Doxygen is designed for producing documentation, but it can also produce an XML output, which you should be able to use to do what you want.
Currently I just use it to make it easy to read and write my data structures to a plain text file...
This is known as serialization. Try Boost.Serialization or maybe libs11n or Google Protocol Buffers. Stack Overflow has further discussion.
...but I could do other things as well.
Other cool applications of this kind of automatic code generation include reflection (inspecting your objects' members at runtime, using duck typing with C++, etc.) and generating wrappers for calling C++ from scripting languages. For a C++ reflection library, see Reflex. For an example of generating wrappers for scripting languages, see Boost.Python or SWIG.
The C++ FAQ Lite has references to YACC grammars for C++. YACC is an old-school parser that was used to generate parser output, clumsy and difficult to learn but very powerful. Nowadays, you'd use Gnu Bison instead of YACC.
Don't forget about Cog. It requires you to know Python. In essence it embeds the output of Python scripts into your code. It's absurdly easy to use, but it takes a totally different approach from things like ANTLR and its purpose is somewhat different.
Maybe Boost::Serialize or ANTLR?
I answered a similar question (re splitting source files into separate header and cpp files) by suggesting the use of lzz.
lzz has a very powerful C++ parser that builds a representation for everything except the bodies of functions. As long as you don't need the contents of the function bodies you you could modify 'lzz' so that it performs the generation step you want.

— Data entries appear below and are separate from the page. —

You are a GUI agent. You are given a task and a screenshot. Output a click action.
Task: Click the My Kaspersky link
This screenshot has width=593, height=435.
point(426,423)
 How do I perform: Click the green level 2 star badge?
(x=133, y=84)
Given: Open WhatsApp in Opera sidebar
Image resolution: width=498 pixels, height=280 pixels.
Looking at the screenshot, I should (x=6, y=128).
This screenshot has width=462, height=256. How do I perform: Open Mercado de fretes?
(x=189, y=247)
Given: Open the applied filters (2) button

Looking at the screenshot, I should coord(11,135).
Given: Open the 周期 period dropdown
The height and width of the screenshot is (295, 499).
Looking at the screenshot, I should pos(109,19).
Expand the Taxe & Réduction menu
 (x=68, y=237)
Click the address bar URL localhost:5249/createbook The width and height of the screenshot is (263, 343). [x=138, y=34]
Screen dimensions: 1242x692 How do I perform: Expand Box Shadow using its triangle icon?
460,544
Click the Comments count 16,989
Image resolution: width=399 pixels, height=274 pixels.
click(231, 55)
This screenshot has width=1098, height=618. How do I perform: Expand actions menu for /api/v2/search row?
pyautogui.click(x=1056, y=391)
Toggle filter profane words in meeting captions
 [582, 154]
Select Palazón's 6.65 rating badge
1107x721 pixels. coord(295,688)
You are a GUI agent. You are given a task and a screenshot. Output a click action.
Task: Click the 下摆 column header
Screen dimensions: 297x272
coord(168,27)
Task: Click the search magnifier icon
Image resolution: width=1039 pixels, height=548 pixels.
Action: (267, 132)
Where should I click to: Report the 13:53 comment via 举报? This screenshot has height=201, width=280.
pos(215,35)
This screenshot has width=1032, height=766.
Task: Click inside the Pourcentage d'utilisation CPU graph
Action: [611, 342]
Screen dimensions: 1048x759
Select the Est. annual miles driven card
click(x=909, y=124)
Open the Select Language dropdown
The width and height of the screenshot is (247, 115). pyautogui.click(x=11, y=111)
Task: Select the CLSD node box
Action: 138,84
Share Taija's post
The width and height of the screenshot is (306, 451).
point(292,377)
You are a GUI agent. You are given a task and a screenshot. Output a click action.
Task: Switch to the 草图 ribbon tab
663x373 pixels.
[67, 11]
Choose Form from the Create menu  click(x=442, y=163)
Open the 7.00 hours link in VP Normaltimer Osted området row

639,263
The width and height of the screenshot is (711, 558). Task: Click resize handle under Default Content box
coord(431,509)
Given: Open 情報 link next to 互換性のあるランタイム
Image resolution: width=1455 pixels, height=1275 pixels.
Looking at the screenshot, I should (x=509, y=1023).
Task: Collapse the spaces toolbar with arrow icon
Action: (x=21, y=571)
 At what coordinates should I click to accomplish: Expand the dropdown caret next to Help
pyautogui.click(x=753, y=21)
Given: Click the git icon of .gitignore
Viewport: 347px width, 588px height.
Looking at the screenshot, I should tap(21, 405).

If you want tools that can parse production C++ code, and carry out arbitrary analyses and transformations, see our DMS Software Reengineering Toolkit and its C++ front end.
It would be straightforward to use the information DMS can provide about C++ code, its structures, types, instances, to generate such access functions. If you wanted to generate access functions in another language, DMS provides means to code transformations from the input language (in this case, C++) to that target language.
Mozilla developed Pork for this kind of thing. I can't say it's easy to use (or even to build), but it is in production.
I've already used professionally the Nvelocity engine combined with C# as a prevoius step to coding, with very good results.